=== Data records ===
**********
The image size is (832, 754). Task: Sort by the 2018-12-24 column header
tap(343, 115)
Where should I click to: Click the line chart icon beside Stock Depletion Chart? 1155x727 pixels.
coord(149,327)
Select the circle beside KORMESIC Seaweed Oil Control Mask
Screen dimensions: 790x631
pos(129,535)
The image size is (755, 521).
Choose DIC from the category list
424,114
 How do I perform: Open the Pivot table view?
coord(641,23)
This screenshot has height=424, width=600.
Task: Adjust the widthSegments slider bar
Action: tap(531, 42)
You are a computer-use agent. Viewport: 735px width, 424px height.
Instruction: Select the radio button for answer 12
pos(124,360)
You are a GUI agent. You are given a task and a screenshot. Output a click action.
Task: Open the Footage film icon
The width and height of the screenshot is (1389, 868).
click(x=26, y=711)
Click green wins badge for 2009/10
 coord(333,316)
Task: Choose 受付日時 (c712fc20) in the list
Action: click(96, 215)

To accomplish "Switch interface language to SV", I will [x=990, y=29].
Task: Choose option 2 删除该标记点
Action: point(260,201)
**********
=== What is being asked ===
Write down all the entries again without a single difference.

=== Answer space ===
The image size is (832, 754). Task: Sort by the 2018-12-24 column header
tap(343, 115)
Where should I click to: Click the line chart icon beside Stock Depletion Chart? 1155x727 pixels.
coord(149,327)
Select the circle beside KORMESIC Seaweed Oil Control Mask
Screen dimensions: 790x631
pos(129,535)
The image size is (755, 521).
Choose DIC from the category list
424,114
 How do I perform: Open the Pivot table view?
coord(641,23)
This screenshot has height=424, width=600.
Task: Adjust the widthSegments slider bar
Action: tap(531, 42)
You are a computer-use agent. Viewport: 735px width, 424px height.
Instruction: Select the radio button for answer 12
pos(124,360)
You are a GUI agent. You are given a task and a screenshot. Output a click action.
Task: Open the Footage film icon
The width and height of the screenshot is (1389, 868).
click(x=26, y=711)
Click green wins badge for 2009/10
 coord(333,316)
Task: Choose 受付日時 (c712fc20) in the list
Action: click(96, 215)

To accomplish "Switch interface language to SV", I will [x=990, y=29].
Task: Choose option 2 删除该标记点
Action: point(260,201)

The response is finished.